## Extracted information
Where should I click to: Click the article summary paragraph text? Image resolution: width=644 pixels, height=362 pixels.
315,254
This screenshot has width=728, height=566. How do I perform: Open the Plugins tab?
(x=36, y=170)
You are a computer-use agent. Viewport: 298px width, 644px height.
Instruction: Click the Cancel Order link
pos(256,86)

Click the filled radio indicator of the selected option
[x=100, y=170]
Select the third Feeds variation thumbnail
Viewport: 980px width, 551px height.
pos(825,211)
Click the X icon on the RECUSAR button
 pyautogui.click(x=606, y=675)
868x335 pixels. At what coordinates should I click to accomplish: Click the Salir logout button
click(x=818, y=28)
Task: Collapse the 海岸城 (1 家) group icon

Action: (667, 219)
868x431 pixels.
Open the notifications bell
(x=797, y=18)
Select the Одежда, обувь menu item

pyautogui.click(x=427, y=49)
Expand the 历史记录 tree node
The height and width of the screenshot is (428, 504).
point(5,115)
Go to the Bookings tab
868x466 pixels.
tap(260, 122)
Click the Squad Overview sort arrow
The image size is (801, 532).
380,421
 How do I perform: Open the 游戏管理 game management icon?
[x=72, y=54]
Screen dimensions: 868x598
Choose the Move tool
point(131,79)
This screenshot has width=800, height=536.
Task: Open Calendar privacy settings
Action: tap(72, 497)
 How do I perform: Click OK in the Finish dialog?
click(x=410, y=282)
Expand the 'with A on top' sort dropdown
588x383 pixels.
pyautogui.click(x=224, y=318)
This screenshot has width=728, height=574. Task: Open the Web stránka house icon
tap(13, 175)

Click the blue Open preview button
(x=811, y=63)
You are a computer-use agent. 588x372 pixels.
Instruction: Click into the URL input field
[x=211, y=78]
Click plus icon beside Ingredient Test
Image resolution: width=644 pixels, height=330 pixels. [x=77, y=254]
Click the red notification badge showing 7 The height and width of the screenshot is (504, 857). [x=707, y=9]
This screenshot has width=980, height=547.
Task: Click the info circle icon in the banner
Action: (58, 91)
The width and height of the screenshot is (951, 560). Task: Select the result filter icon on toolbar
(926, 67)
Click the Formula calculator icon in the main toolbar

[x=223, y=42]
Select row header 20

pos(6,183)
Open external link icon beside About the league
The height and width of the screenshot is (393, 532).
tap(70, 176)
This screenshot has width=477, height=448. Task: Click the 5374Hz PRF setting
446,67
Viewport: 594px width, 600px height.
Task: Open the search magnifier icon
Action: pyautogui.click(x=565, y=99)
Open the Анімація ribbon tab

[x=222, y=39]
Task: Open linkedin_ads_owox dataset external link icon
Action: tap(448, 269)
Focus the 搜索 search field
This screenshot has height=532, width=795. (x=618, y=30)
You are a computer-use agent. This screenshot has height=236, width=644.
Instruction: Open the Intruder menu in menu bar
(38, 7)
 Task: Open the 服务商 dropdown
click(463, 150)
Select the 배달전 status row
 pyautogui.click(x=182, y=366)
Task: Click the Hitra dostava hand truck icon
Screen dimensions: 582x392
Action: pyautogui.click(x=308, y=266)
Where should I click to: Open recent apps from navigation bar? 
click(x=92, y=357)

## Task description
Rename "Instruction" to "Command" throughout all the records above, and write them out again with nothing else changed.

## Result of the task
Where should I click to: Click the article summary paragraph text? Image resolution: width=644 pixels, height=362 pixels.
315,254
This screenshot has width=728, height=566. How do I perform: Open the Plugins tab?
(x=36, y=170)
You are a computer-use agent. Viewport: 298px width, 644px height.
Command: Click the Cancel Order link
pos(256,86)

Click the filled radio indicator of the selected option
[x=100, y=170]
Select the third Feeds variation thumbnail
Viewport: 980px width, 551px height.
pos(825,211)
Click the X icon on the RECUSAR button
 pyautogui.click(x=606, y=675)
868x335 pixels. At what coordinates should I click to accomplish: Click the Salir logout button
click(x=818, y=28)
Task: Collapse the 海岸城 (1 家) group icon

Action: (667, 219)
868x431 pixels.
Open the notifications bell
(x=797, y=18)
Select the Одежда, обувь menu item

pyautogui.click(x=427, y=49)
Expand the 历史记录 tree node
The height and width of the screenshot is (428, 504).
point(5,115)
Go to the Bookings tab
868x466 pixels.
tap(260, 122)
Click the Squad Overview sort arrow
The image size is (801, 532).
380,421
 How do I perform: Open the 游戏管理 game management icon?
[x=72, y=54]
Screen dimensions: 868x598
Choose the Move tool
point(131,79)
This screenshot has width=800, height=536.
Task: Open Calendar privacy settings
Action: tap(72, 497)
 How do I perform: Click OK in the Finish dialog?
click(x=410, y=282)
Expand the 'with A on top' sort dropdown
588x383 pixels.
pyautogui.click(x=224, y=318)
This screenshot has width=728, height=574. Task: Open the Web stránka house icon
tap(13, 175)

Click the blue Open preview button
(x=811, y=63)
You are a computer-use agent. 588x372 pixels.
Command: Click into the URL input field
[x=211, y=78]
Click plus icon beside Ingredient Test
Image resolution: width=644 pixels, height=330 pixels. [x=77, y=254]
Click the red notification badge showing 7 The height and width of the screenshot is (504, 857). [x=707, y=9]
This screenshot has width=980, height=547.
Task: Click the info circle icon in the banner
Action: (58, 91)
The width and height of the screenshot is (951, 560). Task: Select the result filter icon on toolbar
(926, 67)
Click the Formula calculator icon in the main toolbar

[x=223, y=42]
Select row header 20

pos(6,183)
Open external link icon beside About the league
The height and width of the screenshot is (393, 532).
tap(70, 176)
This screenshot has width=477, height=448. Task: Click the 5374Hz PRF setting
446,67
Viewport: 594px width, 600px height.
Task: Open the search magnifier icon
Action: pyautogui.click(x=565, y=99)
Open the Анімація ribbon tab

[x=222, y=39]
Task: Open linkedin_ads_owox dataset external link icon
Action: tap(448, 269)
Focus the 搜索 search field
This screenshot has height=532, width=795. (x=618, y=30)
You are a computer-use agent. This screenshot has height=236, width=644.
Command: Open the Intruder menu in menu bar
(38, 7)
 Task: Open the 服务商 dropdown
click(463, 150)
Select the 배달전 status row
 pyautogui.click(x=182, y=366)
Task: Click the Hitra dostava hand truck icon
Screen dimensions: 582x392
Action: pyautogui.click(x=308, y=266)
Where should I click to: Open recent apps from navigation bar? 
click(x=92, y=357)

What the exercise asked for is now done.